Shhhh! Don’t tell anyone! Okay, actually I did ask our writers to gather around and tell us “Have you ever hidden any secrets in your books that only a few people will find? Can you share one with us?”
I have! In fact, there are a lot of things I drop in stories that are hidden things for certain people or just for fans of the Urban Fantasy culture. To keep this short, I’ll only give examples from my newest published work, a short in the Rogue Mage Anthology (TRIALS), called Mettilwynd.
1) 90% of the dates and character names were all chosen for specific reasons, they are not random and the names have meanings important to the story.
2) There are line tributes in the story taken from something in pop-culture that are intentionally placed for multiple reasons.
3) The Fort Cornwallis in George Town, Penanag (where the second half of the story takes place) is a real place and was built for the reason stated in the story. PLUS…well, see my answer to #3 if you have not. 🙂
4) I got the idea for Katara’s primary fighting blades (two dirks), how she wears them, and a bit of how she fights from a character on TV Show called Into the Badlands. See if you can guess which one!
Gail Z Martin
Sakwi, the land mage in my Chronicles series, was an homage to my favorite cousin Adam, who shared a strong resemblance with Sakwi (which was his hiking trail name), his love of nature and also his chronic, bloody cough and herbal remedies to ease the coughing. (Adam passed away in 1991 from cystic fibrosis at age 36)
Diana Pharaoh Francis
Yes. Telling about them? Hmmm. Sort of. I will sometimes make references to people I don’t like. For instance, I referenced “a limp dick in a whorehouse,” and that referred to a specific person that only a couple of people might recognize. There was no physical description of a person. The metaphor itself was the reference.
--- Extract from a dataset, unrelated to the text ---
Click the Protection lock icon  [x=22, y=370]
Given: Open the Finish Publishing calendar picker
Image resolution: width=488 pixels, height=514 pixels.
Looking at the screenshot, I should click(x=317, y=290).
I can’t tell you to whom it referred, though.
Oh Bubba, Where Art Thou is my niece Stephanie’s life told in a fictional Christmas Carol framework. A lot of the events that Bubba watched unfold with the ghosts of music past and present were real events, and I wrote my deceased mother and brother-in-law into the book. It was my most personal book to date, and I think it comes through in the overall tone.
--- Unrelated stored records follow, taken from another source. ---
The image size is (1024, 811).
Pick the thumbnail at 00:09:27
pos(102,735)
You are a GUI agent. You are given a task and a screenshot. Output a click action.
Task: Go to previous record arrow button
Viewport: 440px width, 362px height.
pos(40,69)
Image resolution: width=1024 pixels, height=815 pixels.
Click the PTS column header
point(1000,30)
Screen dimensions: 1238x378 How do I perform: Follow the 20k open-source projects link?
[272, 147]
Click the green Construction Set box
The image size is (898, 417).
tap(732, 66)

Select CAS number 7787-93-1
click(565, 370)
Whenever possible, I slip lines from the movie “The Princess Bride” into my stories. In the chapter of the novel I’m working on right now, one character threatens another, then says, “And don’t think you can ever escape from me. I can track a falcon on a cloudy day; I will find you.” That kind of thing makes me insanely happy.
Oh yes! There are a number of character names from my fan club. Most amusing is a child character named Mud, for Mindy Mymudes, a gardner fan/friend. Only the members of the fan club put it all together!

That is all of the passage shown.